* _DIRECTIONS_
Reproduce, exactly as they appear, the line containing "Launch Numbers from the dock" and every line after it, ending with the last line of the records.

* _DATA SECTION_
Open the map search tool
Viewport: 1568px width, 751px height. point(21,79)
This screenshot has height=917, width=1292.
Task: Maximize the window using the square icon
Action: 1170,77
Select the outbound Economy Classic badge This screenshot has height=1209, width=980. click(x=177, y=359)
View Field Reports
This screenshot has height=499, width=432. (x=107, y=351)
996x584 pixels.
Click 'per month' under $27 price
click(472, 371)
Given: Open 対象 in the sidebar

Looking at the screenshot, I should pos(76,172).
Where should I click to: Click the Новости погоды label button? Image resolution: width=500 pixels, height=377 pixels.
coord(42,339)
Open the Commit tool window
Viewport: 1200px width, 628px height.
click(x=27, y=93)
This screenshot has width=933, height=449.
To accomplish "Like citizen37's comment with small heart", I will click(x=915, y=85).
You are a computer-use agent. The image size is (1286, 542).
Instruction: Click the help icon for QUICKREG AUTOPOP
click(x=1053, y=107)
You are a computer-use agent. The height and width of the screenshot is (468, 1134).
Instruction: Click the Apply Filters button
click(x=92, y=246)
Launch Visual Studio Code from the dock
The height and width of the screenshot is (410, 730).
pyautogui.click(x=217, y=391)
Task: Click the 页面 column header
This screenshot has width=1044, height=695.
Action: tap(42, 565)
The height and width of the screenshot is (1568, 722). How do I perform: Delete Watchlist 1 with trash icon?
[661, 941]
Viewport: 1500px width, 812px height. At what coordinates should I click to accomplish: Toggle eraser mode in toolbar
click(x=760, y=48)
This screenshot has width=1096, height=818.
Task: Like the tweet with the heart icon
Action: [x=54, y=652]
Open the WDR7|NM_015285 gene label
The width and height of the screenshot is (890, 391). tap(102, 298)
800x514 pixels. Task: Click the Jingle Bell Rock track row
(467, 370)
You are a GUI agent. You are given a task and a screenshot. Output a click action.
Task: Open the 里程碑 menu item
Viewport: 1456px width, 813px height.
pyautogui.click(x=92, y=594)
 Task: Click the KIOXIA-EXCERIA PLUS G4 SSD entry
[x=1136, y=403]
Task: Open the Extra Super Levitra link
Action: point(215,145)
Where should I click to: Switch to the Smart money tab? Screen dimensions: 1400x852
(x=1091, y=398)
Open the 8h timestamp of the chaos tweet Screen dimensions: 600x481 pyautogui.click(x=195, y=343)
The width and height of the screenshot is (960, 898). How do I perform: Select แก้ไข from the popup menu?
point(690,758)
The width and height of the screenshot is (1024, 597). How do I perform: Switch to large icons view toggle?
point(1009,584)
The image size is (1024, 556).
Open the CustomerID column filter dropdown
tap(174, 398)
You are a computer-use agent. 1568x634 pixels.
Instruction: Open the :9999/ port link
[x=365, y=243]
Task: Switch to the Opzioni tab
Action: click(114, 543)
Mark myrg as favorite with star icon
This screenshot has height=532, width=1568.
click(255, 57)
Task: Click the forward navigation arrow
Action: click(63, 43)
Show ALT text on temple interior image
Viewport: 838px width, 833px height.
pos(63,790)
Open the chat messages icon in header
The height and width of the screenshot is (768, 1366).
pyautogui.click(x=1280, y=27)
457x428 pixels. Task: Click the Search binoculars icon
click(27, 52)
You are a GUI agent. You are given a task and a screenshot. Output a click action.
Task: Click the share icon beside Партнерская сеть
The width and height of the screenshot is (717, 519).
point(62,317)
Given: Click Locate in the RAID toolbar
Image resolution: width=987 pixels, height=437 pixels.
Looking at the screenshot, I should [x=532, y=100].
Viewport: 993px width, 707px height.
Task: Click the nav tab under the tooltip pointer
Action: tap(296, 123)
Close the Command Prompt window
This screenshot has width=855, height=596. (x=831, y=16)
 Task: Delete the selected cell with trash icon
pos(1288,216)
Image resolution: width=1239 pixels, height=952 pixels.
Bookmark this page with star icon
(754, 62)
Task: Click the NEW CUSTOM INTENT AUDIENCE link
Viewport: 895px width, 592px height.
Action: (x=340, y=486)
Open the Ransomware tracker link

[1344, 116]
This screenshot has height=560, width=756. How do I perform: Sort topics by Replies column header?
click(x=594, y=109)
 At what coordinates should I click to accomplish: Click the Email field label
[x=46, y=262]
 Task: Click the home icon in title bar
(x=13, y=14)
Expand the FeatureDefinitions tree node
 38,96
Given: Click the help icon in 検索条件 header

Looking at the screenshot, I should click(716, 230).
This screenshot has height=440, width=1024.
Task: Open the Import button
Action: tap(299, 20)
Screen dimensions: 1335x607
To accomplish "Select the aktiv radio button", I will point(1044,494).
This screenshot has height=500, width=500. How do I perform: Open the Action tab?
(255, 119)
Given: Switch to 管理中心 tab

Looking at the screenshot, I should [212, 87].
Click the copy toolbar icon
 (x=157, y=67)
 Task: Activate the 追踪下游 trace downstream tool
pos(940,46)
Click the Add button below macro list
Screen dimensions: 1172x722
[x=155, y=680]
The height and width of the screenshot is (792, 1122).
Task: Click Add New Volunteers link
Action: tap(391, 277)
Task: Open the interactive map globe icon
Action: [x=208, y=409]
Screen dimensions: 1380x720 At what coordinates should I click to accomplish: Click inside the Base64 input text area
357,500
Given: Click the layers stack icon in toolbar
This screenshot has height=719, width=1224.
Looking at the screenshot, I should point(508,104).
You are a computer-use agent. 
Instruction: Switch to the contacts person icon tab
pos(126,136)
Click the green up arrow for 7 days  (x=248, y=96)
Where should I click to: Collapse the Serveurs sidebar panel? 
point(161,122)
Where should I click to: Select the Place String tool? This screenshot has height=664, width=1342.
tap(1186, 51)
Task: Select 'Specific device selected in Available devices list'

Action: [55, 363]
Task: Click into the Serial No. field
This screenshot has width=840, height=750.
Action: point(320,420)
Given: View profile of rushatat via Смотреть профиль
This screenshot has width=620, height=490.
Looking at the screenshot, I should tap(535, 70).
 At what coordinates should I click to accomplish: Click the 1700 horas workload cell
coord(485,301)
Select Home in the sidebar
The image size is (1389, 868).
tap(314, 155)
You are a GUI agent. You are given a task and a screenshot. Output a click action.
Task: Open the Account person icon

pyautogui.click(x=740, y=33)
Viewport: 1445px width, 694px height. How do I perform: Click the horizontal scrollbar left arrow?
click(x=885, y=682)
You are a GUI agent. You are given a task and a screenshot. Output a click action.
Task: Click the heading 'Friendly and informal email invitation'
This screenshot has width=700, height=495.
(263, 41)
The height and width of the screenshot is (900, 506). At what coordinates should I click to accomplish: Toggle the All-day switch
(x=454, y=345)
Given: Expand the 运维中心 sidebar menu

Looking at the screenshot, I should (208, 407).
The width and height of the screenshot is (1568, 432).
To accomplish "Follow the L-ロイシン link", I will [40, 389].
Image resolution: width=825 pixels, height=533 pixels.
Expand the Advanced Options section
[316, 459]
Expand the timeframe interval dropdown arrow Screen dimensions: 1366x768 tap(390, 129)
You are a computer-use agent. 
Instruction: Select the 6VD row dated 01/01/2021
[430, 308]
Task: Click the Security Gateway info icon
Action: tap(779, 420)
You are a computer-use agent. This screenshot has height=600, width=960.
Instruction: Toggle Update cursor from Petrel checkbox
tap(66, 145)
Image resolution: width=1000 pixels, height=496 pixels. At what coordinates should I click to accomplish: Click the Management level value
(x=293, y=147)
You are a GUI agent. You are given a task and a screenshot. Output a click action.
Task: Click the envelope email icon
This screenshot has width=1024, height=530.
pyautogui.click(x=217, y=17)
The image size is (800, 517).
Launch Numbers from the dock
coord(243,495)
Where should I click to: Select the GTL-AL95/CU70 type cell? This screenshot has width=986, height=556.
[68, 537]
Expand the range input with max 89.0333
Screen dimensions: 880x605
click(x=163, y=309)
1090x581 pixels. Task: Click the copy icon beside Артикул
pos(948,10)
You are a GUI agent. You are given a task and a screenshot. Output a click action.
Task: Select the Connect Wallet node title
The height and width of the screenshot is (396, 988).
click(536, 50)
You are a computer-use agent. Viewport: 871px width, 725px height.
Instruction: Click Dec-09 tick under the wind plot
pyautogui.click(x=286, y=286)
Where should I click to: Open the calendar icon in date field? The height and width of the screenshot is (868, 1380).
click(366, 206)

* _WORKED SOLUTION_
Launch Numbers from the dock
coord(243,495)
Where should I click to: Select the GTL-AL95/CU70 type cell? This screenshot has width=986, height=556.
[68, 537]
Expand the range input with max 89.0333
Screen dimensions: 880x605
click(x=163, y=309)
1090x581 pixels. Task: Click the copy icon beside Артикул
pos(948,10)
You are a GUI agent. You are given a task and a screenshot. Output a click action.
Task: Select the Connect Wallet node title
The height and width of the screenshot is (396, 988).
click(536, 50)
You are a computer-use agent. Viewport: 871px width, 725px height.
Instruction: Click Dec-09 tick under the wind plot
pyautogui.click(x=286, y=286)
Where should I click to: Open the calendar icon in date field? The height and width of the screenshot is (868, 1380).
click(366, 206)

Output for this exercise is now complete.